In September, NBC greenlit a sitcom called Mail Order Family. The plot would center around a widowed single father who orders a mail-order bride from the Philippines to help raise his two preteen daughters. Online backlash was swift, as people asked what was so funny about the exploitation of marginalized Filipino women, so plans to produce the show were cancelled, but that doesn’t mean the issue of mail-order brides and the racist stereotypes that surround them have gone away.

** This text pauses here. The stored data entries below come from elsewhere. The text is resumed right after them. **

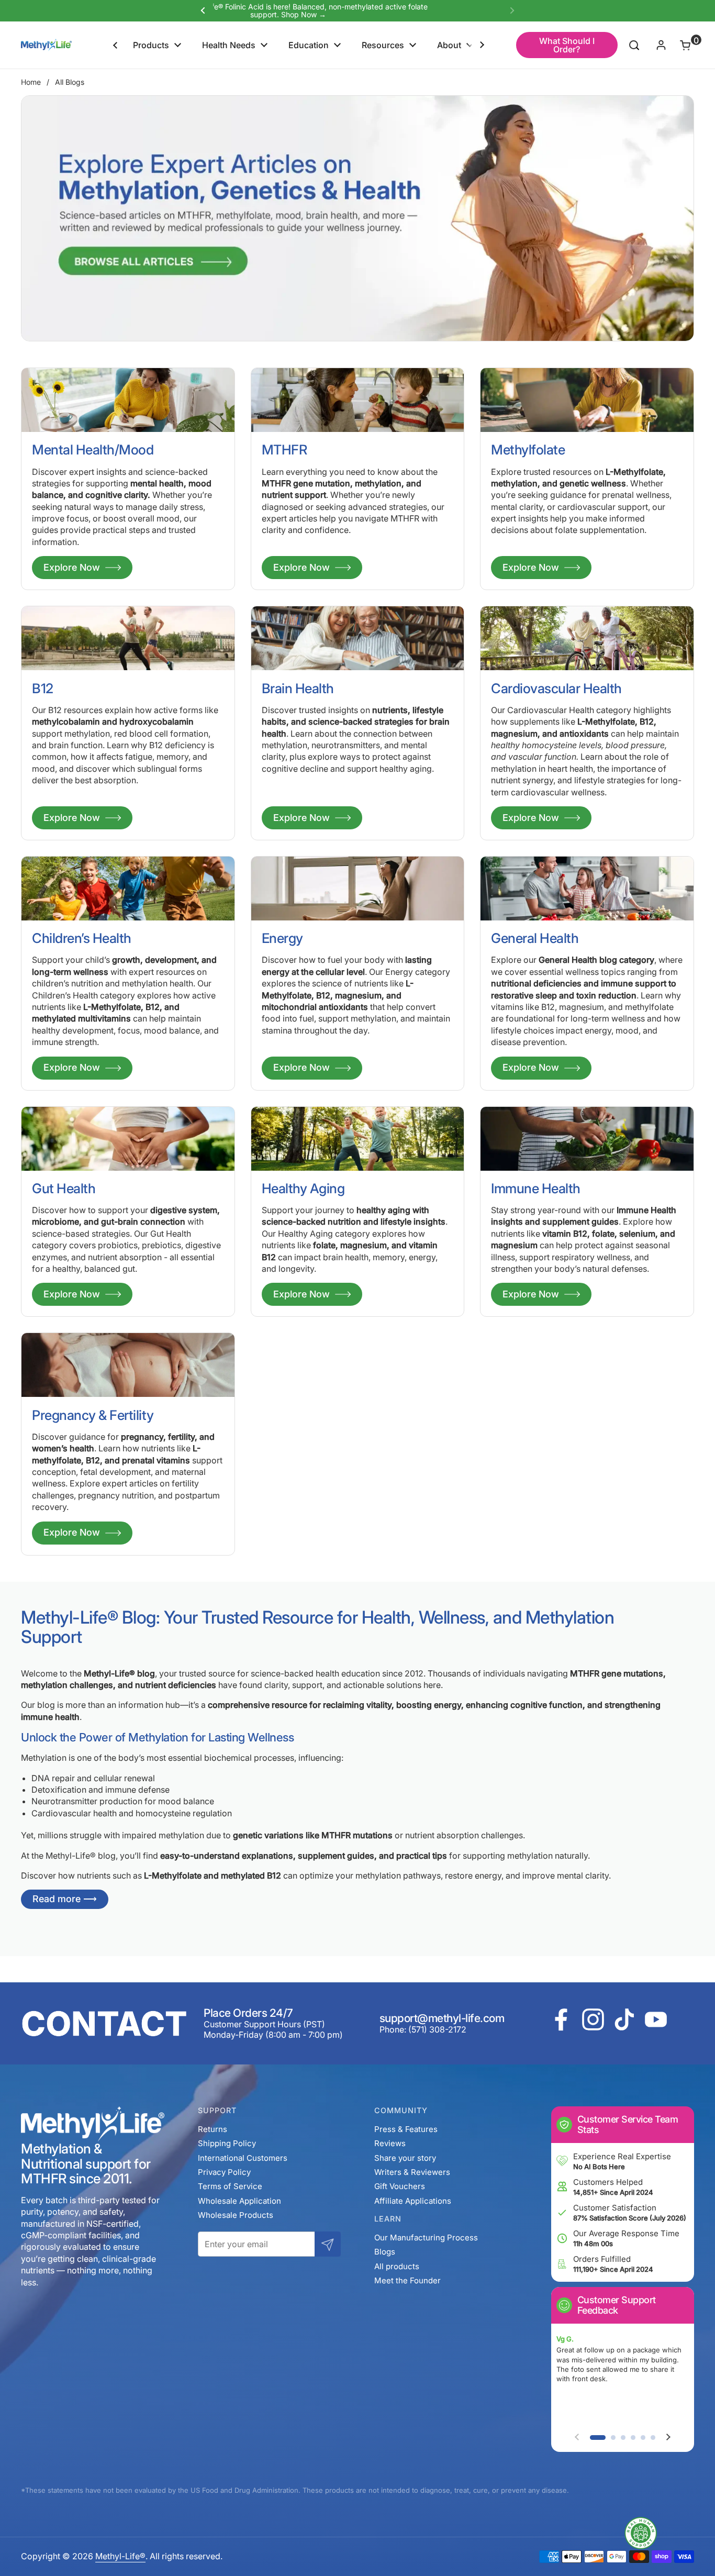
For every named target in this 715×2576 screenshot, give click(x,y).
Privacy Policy (224, 2172)
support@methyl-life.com (442, 2018)
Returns (212, 2129)
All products (396, 2266)
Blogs (384, 2252)
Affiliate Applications (412, 2201)
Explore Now (71, 567)
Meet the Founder (407, 2280)
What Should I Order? (567, 45)
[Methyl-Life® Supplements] (46, 45)
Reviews (390, 2143)
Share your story (405, 2158)
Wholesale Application (239, 2201)
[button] (679, 45)
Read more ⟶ (64, 1898)
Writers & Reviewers (412, 2172)
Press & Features (406, 2129)
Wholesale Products (235, 2215)
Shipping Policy (227, 2143)
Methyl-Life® (120, 2556)
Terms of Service (230, 2186)
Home (31, 81)
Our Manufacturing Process (426, 2237)
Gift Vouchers (399, 2186)
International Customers (242, 2158)
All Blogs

Charlene Sayo was part of a team from the Philippine Women Centre of B.C. (PWC) that conducted a study on Filipino women who came to Canada, either explicitly as mail-order brides or via the caregiver program (previously called the live-in caregiver program), who were now living in provinces across Canada — often isolated in rural areas — with their new husbands and families. The PWC includes domestic workers, mail-order brides, prostituted women, as well as other Filipino women who are forced to emigrate as part of globalization under the umbrella of trafficking.
In this episode, I speak with Charlene about these programs, as well the stereotypes and the struggles Filipino women face today in Canada and beyond.
Charlene Sayo is blogger, commentator, and co-author of Canada: The New Frontier for Filipino Mail-Order Brides. She also hosts MsRepresent: Behind the Face, A Fierce Woman.